I also finished
Eric Hobsbawm’s Fractured Times: Culture
and Society in the 20th Century. The book ends with two pieces
that both focus on mass culture, but are in other respects very different from
each other. The penultimate essay tries to make sense of the role of mass
culture in the current conjuncture, and especially of the way in which it has
displaced high culture. Although Hobsbawm is right to say that we are still in
need of a critical language to discuss mass culture productively, I don’t think
he has any notion of what such a language might look like! In that sense, whether
he’s aware of it or not, he’s discussing the superannuation of traditional
modes of criticism as much as the superannuation of high culture. The final essay,
on the meaning and influence of the figure of the American cowboy, however,
shows that, in fact, Hobsbawm can discuss mass culture very thoughtfully.

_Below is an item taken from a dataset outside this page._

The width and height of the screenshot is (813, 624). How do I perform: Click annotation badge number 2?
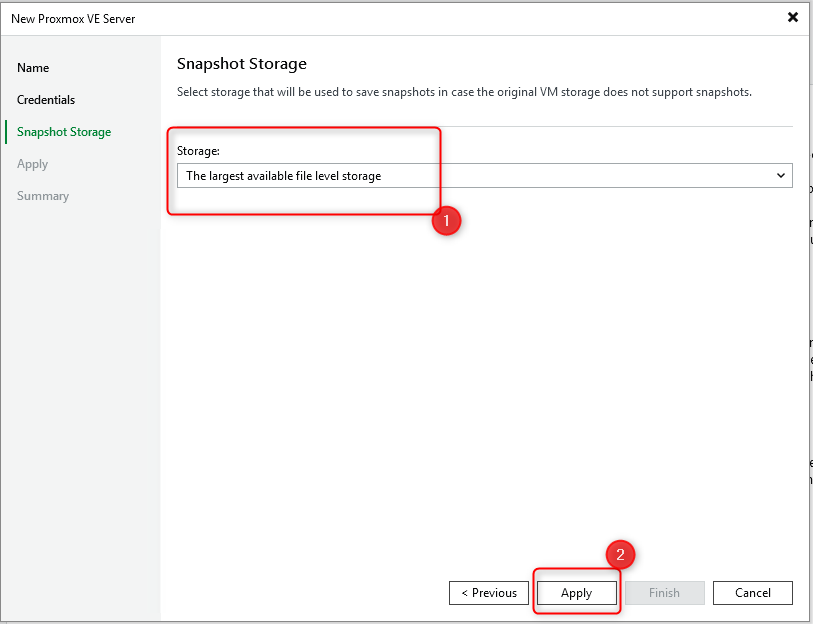[620, 554]
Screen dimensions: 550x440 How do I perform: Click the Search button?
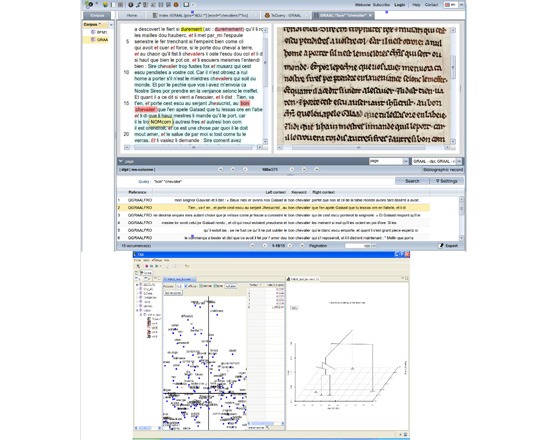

Although he doesn’t focus overmuch on examples of pop culture Westerns, he
develops a number of insightful points about why American cowboys have a
universal status quite different from that of analogous figures from other
cultures. As is the case throughout this book, Hobsbawm is much better when
analyzing specifics than he is when generalizing. A final point: for all the
looking back he does in this book, Hobsbawm distinguishes himself by his lack
of nostalgia and golden ageism—would that one could say the same of other
writers.
I also watched
episode 5 of Jane Campion’s Top of the
Lake. At the point where Robin and Johnno are having sex in the middle of
the forest, one can’t help but feel that the series has gone in the wrong
direction, but has it? Answering that question depends on the answer to another
question: what is the relationship between Robin’s personal life and the
pregnancy and disappearance of Tui? If one interprets Top of the Lake too narrowly as a police procedural, then the
moment Tui disappears and the focus shifts to Robin’s attempt to work through
the traumatic events of her past is the moment when the series loses its
direction and purpose. But clearly Campion is doing something much more than a
standard (or even a reinvented) police procedural. For one thing, the police
are seen as corrupt and ineffective, and Robin’s association with them is more
a matter of convenience than a reflection of a shared belief structure. In this
sense, Robin’s temporary dismissal from the police serves to accentuate how
distant she is from this institution. With this said, although one can see the
importance of her relationship with Johnno in terms of Robin’s healing, there’s
no denying the fact that by the time we get to that scene in the woods, we are
a very long way from the original mystery indeed. I still can’t shake the
feeling that Campion is trying to do too much in too short a time and the
evidence for this is not only the lack of fit between the various threads of
the plot but also the fact that some characters (for example, Robin’s mother
and GJ) are seriously underdeveloped. With two episodes left, it will be
interesting to see to what extent, if at all, Campion is interested in resolving
the various plots.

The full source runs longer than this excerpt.